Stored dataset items
----

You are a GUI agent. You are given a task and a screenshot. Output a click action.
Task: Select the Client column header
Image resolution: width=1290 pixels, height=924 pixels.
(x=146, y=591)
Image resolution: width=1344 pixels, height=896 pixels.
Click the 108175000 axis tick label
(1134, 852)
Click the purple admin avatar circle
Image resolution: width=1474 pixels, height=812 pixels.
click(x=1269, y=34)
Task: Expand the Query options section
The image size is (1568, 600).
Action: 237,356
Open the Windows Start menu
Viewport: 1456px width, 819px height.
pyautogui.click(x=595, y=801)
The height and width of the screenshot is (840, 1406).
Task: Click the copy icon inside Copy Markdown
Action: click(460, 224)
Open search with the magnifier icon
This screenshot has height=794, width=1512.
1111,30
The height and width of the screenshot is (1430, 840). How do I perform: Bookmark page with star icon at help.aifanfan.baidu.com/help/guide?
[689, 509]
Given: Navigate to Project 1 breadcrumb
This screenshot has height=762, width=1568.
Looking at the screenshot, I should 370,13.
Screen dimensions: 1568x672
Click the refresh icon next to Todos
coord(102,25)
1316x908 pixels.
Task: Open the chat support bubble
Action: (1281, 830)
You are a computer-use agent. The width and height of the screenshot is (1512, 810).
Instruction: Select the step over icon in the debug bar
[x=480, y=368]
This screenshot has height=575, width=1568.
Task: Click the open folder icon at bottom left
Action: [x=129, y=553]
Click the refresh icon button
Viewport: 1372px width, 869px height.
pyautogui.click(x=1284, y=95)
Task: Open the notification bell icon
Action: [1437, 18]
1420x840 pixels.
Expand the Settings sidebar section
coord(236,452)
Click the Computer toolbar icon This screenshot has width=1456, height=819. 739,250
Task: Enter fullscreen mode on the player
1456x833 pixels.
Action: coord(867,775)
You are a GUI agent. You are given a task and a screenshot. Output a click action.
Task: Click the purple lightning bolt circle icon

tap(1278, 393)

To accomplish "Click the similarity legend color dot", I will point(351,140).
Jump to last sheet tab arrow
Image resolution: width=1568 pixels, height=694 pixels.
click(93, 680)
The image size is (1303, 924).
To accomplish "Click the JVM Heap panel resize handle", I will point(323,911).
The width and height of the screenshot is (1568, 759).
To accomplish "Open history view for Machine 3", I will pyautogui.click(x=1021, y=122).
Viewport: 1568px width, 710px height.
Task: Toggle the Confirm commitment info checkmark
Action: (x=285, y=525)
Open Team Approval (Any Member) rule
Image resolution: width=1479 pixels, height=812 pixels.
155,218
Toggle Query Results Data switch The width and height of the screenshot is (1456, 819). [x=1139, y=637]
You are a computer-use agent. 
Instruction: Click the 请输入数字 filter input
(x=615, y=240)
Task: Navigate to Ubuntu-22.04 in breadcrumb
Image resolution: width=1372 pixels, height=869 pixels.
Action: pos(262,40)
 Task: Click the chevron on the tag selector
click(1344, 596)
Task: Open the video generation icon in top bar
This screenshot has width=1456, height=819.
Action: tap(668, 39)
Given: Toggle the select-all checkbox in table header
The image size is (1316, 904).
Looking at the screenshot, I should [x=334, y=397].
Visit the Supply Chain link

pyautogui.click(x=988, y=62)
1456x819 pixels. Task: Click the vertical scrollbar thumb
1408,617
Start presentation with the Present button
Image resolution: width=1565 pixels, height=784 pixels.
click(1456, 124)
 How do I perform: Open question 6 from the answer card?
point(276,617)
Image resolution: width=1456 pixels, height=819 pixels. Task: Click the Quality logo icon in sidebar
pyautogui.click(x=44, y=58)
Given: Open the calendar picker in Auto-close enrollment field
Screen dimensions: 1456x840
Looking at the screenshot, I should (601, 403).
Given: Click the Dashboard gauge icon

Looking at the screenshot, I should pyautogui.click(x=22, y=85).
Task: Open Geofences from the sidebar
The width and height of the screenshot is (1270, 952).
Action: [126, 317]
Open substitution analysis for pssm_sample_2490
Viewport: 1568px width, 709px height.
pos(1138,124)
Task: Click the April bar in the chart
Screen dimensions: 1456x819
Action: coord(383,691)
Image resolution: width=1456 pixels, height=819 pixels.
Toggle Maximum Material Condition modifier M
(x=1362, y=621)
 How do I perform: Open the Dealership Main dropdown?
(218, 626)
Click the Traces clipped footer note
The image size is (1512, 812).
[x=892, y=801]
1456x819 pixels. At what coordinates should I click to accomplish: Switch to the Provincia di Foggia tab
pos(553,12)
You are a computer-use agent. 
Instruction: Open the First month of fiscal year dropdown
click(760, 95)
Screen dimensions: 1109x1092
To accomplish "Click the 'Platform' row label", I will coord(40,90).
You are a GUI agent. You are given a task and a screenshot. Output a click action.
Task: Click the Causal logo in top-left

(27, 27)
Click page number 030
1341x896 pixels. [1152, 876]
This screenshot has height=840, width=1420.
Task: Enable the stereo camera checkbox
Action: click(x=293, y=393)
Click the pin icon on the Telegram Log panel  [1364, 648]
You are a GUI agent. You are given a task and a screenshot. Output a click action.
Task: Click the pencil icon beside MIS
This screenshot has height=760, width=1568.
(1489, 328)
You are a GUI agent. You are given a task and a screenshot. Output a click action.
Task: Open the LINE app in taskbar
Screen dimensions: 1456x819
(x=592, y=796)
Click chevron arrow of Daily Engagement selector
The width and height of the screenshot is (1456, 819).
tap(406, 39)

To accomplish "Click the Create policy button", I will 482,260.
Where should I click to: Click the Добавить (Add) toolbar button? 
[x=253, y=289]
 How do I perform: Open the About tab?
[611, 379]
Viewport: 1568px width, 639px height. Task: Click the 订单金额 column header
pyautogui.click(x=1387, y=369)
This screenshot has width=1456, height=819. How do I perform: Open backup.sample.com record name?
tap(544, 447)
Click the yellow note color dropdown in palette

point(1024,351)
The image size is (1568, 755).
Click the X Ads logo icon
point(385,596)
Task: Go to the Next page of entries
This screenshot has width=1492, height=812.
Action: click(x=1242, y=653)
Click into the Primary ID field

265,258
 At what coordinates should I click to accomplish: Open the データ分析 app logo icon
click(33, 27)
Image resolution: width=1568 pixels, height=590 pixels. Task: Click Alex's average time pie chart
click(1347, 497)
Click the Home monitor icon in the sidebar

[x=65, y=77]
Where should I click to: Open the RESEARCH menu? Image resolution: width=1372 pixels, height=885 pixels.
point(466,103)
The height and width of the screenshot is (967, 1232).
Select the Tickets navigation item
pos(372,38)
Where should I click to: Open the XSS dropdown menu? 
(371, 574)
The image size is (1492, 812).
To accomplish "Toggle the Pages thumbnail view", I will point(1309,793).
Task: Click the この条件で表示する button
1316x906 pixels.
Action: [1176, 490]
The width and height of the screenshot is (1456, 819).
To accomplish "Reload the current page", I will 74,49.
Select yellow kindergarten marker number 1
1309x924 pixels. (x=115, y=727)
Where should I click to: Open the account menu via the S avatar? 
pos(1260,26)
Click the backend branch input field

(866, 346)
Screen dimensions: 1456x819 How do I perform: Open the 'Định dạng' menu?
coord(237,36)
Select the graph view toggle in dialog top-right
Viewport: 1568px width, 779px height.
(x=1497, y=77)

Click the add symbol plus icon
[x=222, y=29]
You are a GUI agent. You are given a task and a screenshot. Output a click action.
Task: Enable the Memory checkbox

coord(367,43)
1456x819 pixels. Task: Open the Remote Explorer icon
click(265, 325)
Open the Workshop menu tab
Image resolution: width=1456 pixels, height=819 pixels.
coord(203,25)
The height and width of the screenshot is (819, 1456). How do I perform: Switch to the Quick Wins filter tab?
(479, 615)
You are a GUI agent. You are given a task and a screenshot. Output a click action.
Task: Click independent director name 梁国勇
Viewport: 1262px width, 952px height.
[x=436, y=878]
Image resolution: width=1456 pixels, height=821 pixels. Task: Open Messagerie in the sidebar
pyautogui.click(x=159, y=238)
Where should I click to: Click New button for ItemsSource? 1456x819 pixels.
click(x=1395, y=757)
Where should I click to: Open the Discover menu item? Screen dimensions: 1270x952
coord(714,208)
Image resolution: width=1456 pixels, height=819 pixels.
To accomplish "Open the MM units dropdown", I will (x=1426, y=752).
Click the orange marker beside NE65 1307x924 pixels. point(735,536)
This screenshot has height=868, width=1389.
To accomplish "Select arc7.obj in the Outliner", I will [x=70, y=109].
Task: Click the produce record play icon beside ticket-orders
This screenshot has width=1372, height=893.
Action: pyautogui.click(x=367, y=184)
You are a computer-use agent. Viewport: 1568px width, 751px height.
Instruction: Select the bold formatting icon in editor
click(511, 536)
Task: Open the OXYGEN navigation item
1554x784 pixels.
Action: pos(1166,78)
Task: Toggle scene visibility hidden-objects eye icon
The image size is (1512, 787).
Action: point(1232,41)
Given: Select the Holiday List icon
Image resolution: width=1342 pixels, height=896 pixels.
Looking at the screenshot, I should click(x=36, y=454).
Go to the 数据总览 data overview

----

**WORK TASK**. Pull together all lines from the data that mention the word "panel".

**EXERCISE RESPONSE**.
To accomplish "Click the JVM Heap panel resize handle", I will point(323,911).
Click the pin icon on the Telegram Log panel  [1364, 648]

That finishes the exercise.